__Goal of the exercise__
Copy, word for word, each line of the data below from the first through the line containing "Click the Dashboard home icon", and stop there.

__Available data__
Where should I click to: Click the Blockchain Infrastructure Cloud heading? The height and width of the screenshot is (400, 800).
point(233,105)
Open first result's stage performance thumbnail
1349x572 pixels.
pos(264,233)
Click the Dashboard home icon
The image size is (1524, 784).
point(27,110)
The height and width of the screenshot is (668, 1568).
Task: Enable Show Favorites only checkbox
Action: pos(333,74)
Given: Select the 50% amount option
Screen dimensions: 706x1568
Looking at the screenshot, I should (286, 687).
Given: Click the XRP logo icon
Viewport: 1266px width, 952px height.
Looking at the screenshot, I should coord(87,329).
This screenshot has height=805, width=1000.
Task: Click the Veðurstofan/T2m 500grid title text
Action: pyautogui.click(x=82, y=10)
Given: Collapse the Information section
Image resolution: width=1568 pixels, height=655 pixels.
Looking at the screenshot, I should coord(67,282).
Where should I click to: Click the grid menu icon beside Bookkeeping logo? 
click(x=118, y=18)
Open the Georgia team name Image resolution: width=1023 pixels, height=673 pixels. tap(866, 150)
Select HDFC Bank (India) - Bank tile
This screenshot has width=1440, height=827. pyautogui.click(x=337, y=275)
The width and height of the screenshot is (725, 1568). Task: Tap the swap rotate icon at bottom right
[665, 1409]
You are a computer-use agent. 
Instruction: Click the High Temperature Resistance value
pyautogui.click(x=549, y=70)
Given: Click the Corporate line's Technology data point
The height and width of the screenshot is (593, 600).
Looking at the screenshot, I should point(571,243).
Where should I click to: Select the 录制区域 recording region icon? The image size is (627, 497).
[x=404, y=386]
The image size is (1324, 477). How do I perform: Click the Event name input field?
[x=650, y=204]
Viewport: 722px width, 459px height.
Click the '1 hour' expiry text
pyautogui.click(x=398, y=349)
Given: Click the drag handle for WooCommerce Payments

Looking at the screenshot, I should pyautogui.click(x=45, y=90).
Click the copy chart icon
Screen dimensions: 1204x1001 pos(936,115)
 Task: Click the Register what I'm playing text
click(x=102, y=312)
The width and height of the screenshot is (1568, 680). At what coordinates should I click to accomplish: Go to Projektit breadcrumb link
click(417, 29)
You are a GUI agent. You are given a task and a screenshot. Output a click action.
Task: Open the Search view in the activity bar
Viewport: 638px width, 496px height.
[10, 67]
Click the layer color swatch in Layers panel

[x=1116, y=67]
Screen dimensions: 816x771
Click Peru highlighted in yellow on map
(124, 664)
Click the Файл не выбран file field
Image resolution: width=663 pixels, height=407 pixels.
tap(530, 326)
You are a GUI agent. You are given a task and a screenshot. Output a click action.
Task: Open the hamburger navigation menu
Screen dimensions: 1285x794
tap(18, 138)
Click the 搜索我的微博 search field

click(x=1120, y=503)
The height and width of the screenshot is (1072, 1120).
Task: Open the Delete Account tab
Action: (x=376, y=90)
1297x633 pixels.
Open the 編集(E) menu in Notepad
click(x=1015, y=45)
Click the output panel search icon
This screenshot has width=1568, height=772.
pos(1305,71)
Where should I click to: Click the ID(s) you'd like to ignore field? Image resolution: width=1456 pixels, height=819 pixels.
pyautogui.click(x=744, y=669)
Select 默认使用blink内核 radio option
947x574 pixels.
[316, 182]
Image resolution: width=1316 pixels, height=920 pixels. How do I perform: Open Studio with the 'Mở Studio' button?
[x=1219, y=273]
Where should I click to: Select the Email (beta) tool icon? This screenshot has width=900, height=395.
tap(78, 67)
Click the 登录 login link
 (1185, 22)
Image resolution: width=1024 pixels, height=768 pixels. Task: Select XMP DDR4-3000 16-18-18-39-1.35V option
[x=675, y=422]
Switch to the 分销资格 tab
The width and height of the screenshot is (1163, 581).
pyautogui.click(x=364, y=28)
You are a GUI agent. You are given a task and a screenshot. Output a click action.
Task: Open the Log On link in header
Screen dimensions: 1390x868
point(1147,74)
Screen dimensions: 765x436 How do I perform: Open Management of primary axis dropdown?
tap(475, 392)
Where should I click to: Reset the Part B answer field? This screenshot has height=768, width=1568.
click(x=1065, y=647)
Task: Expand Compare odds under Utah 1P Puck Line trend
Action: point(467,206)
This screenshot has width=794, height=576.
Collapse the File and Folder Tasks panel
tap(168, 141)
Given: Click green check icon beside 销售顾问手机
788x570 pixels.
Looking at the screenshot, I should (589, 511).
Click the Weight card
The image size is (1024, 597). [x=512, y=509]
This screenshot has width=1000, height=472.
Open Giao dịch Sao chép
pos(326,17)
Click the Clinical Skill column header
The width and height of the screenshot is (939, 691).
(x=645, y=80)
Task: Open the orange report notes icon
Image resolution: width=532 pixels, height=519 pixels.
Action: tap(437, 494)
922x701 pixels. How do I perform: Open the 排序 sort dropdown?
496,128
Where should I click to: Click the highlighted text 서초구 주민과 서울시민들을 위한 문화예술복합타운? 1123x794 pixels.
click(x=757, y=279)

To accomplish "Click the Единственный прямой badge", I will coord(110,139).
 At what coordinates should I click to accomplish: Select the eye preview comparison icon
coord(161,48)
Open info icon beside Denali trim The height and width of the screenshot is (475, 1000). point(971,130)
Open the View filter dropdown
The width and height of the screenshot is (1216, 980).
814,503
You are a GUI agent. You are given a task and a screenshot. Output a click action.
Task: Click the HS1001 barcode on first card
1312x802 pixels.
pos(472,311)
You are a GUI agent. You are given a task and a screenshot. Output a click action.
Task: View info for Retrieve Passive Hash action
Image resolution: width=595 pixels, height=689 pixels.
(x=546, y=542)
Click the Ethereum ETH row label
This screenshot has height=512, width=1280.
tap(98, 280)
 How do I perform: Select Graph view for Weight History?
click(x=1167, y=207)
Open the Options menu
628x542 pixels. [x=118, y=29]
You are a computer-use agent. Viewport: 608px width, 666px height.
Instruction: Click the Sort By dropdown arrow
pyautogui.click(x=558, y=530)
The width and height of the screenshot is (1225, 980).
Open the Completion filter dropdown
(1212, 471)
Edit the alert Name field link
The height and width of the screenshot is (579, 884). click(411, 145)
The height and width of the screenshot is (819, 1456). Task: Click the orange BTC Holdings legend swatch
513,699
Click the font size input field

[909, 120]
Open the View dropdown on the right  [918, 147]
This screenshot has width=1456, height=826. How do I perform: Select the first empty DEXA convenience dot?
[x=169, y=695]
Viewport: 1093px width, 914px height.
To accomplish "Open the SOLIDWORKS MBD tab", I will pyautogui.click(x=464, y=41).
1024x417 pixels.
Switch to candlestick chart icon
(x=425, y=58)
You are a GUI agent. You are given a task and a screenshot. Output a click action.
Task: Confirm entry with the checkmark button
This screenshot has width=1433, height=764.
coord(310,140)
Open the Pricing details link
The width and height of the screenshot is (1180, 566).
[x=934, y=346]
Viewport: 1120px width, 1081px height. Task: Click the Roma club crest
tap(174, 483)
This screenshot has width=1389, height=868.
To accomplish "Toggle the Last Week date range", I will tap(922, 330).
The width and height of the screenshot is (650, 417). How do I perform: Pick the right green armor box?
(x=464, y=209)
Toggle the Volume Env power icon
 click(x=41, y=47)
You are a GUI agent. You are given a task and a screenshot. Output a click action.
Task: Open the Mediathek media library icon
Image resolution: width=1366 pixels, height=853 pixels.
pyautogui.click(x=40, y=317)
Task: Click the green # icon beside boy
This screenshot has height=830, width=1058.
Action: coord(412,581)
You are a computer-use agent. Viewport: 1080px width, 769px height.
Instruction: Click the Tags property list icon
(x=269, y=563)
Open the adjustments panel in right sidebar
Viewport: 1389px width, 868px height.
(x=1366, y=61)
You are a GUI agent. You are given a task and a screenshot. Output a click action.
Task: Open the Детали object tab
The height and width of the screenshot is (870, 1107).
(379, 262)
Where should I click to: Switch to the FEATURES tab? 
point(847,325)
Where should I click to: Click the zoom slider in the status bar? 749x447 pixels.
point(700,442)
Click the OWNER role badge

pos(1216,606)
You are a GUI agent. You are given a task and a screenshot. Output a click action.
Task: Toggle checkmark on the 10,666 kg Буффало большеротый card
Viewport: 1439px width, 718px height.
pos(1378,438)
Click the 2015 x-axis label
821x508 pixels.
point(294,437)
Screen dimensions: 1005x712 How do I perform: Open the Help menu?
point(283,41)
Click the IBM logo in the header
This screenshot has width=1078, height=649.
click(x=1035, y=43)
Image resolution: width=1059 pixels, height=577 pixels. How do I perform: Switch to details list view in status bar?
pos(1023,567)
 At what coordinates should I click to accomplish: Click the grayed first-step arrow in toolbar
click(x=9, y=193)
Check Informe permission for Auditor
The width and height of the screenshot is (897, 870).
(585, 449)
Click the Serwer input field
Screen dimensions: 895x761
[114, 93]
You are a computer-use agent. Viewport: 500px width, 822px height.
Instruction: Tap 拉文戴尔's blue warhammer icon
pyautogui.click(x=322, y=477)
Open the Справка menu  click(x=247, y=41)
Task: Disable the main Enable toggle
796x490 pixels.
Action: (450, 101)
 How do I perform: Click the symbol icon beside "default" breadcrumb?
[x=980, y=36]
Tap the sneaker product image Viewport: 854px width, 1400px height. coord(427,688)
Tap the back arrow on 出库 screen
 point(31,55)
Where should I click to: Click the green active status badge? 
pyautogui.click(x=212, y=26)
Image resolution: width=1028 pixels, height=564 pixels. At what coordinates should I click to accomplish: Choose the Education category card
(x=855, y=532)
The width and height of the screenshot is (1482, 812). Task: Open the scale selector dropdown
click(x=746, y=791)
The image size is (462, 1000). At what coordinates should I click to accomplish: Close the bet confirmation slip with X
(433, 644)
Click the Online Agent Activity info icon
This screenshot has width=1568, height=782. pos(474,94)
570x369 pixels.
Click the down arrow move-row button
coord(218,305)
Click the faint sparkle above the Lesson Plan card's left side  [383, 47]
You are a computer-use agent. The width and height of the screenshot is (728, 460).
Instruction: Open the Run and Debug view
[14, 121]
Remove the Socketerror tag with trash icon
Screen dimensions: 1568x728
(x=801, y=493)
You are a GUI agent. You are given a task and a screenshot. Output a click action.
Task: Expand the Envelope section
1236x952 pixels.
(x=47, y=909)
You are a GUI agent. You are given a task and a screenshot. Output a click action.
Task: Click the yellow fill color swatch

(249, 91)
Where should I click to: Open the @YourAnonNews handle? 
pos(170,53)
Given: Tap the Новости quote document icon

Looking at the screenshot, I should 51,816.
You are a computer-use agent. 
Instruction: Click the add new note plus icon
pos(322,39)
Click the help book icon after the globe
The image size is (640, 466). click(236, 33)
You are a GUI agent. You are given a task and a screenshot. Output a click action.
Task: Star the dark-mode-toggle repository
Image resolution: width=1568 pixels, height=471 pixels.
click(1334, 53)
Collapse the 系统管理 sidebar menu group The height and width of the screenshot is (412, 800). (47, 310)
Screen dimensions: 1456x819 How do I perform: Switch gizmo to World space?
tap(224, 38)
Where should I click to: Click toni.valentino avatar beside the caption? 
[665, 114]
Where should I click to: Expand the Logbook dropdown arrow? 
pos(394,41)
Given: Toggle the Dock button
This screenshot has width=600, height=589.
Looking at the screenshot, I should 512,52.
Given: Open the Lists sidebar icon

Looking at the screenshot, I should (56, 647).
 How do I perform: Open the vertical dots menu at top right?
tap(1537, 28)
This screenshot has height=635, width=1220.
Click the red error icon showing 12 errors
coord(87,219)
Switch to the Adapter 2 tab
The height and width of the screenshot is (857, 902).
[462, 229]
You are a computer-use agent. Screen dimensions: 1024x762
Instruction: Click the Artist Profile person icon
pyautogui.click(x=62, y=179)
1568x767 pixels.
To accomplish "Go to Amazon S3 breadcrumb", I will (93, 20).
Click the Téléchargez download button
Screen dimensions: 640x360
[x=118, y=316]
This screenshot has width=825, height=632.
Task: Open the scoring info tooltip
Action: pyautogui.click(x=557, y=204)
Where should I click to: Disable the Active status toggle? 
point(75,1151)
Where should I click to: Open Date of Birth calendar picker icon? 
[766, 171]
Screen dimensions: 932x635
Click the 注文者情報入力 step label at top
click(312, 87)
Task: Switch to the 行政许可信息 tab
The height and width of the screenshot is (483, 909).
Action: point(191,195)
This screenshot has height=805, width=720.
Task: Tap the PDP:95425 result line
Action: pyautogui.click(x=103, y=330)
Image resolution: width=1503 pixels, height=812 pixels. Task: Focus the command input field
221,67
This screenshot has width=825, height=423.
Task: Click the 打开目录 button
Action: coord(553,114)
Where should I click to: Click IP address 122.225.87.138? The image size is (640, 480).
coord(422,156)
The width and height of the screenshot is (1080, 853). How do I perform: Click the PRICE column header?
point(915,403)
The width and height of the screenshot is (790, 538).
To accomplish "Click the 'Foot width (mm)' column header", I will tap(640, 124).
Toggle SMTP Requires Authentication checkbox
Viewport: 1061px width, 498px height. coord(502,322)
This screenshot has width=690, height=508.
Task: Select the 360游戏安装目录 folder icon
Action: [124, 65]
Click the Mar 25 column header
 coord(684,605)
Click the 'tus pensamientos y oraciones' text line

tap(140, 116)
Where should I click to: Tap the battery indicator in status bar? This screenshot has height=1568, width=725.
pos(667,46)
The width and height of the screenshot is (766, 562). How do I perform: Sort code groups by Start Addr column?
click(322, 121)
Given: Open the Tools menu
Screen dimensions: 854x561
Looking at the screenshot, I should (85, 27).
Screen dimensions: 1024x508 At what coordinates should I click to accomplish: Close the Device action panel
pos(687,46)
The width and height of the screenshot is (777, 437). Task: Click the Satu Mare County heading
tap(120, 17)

__Written response__
Where should I click to: Click the Blockchain Infrastructure Cloud heading? The height and width of the screenshot is (400, 800).
point(233,105)
Open first result's stage performance thumbnail
1349x572 pixels.
pos(264,233)
Click the Dashboard home icon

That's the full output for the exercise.